According to DoorDash, DashPass is a “premium marketing experience” and shouldn’t be beholden to the same 15 percent commission fee cap as what they call “classic orders.” They emphasize that restaurants can opt out of the program at any point. At the same time, they say they understand restaurants are going through unprecedented challenges and hope to be supportive. 

But local legislators and agencies aren’t convinced that DoorDash should get a pass on this one. There’s no language in the legislation that exempts programs such as DashPass and one could argue DashPass still functions as a “third-party food delivery platform,” as defined in the bill: “Any website, mobile application, or other internet service that offers or arranges for the sale of food and beverages prepared by, and the same-day delivery or same-day pickup of food and beverages from, restaurants.”

“This is pure greed and excessive profit-seeking at the expense of our restaurants and residents,” says Ward 3 Councilmember Mary M. Cheh, who drafted the language for the fee cap legislation in the spring with Council Chairman Phil Mendelson. “If there is a gap in the law that would permit DoorDash to do this, and I most definitely think there is not, then I will move swiftly to amend the law and close any loophole.” 

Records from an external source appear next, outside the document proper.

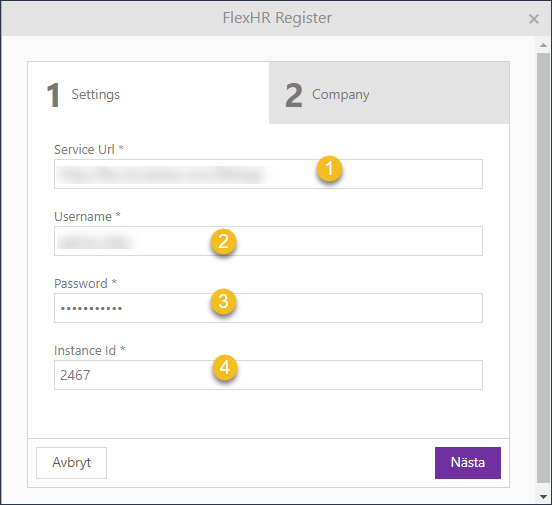
Task: Click the Instance Id label
Action: [x=85, y=351]
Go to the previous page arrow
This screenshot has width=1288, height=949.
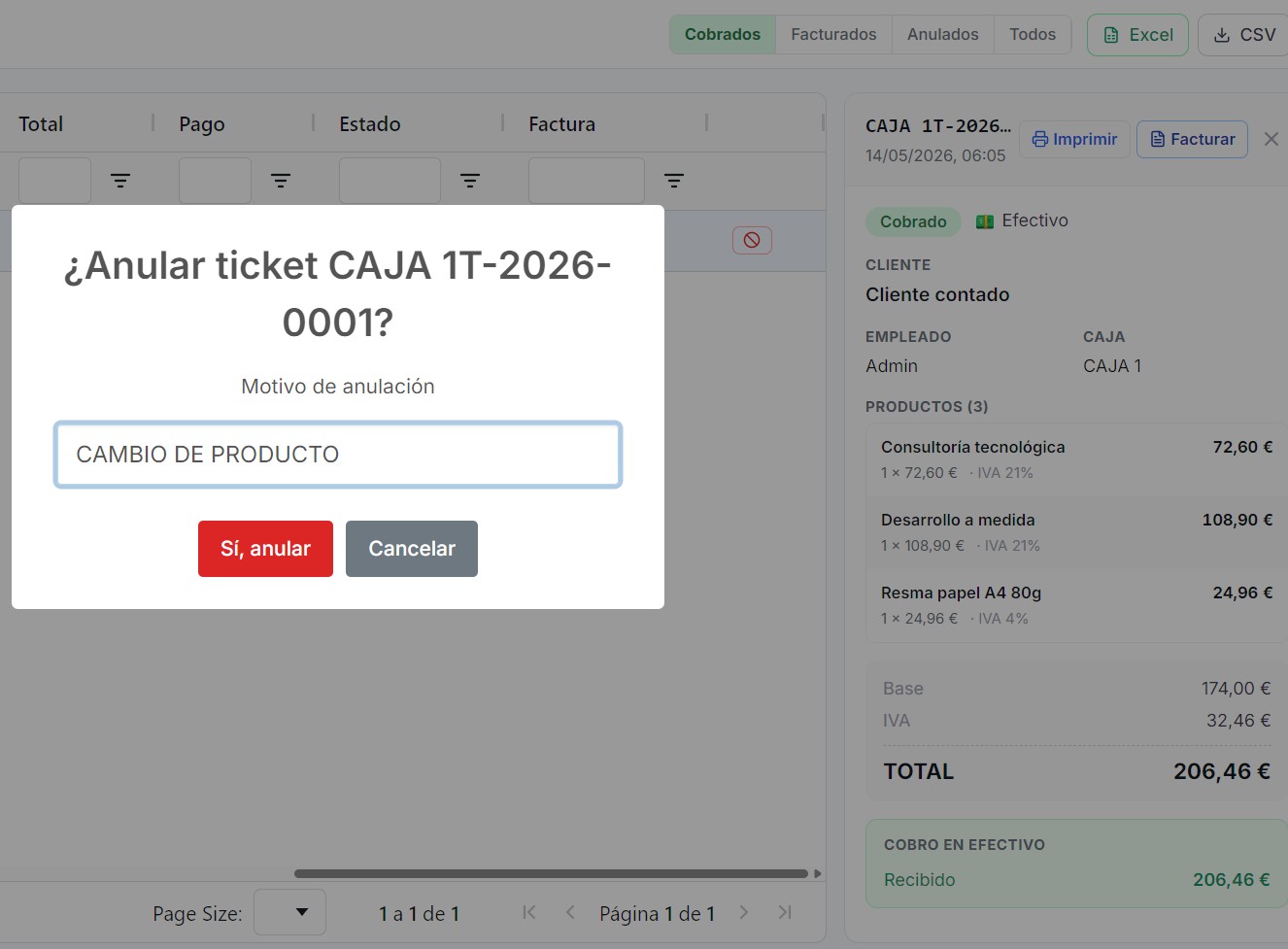point(570,912)
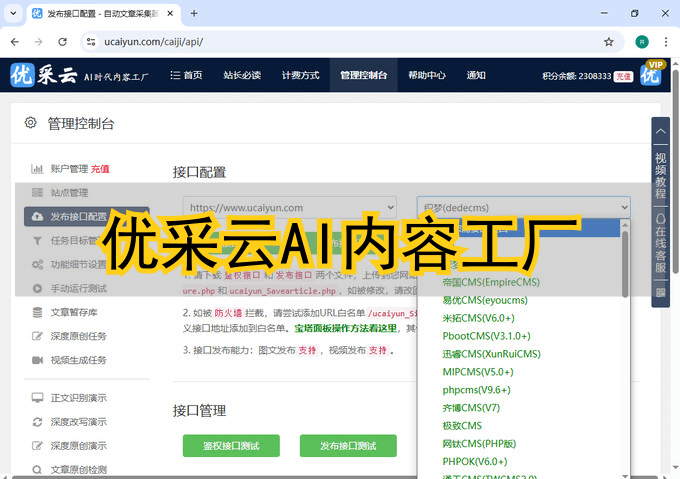Click the 账户管理 chart icon in sidebar
The width and height of the screenshot is (680, 479).
click(x=37, y=169)
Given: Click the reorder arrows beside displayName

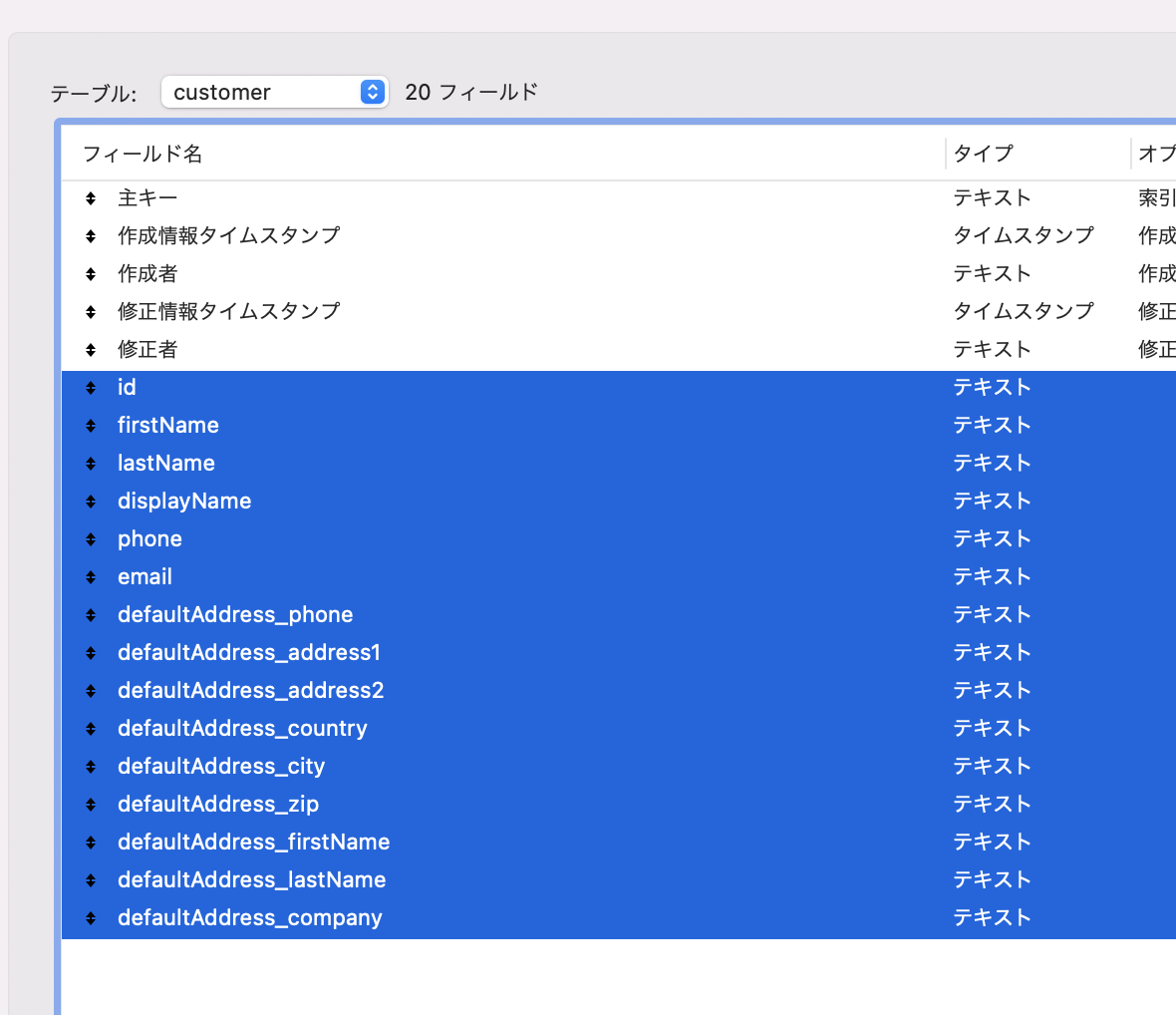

DCRA, the enforcing agency, says it continues to ensure third party delivery services abide by rule that’s still in effect until the public health emergency is over. According to a representative, the mayor’s order clearly states it shall be unlawful for a person to cause a third-party food delivery platform to charge a restaurant a commission fee for the use of the platform’s services for delivery or pick-up that totals more than 15 percent of the purchase price per online order.

The agency encourages all restaurants and customers who are charged more than the 15 percent commission fee to contact DCRA or complete this business complaint form.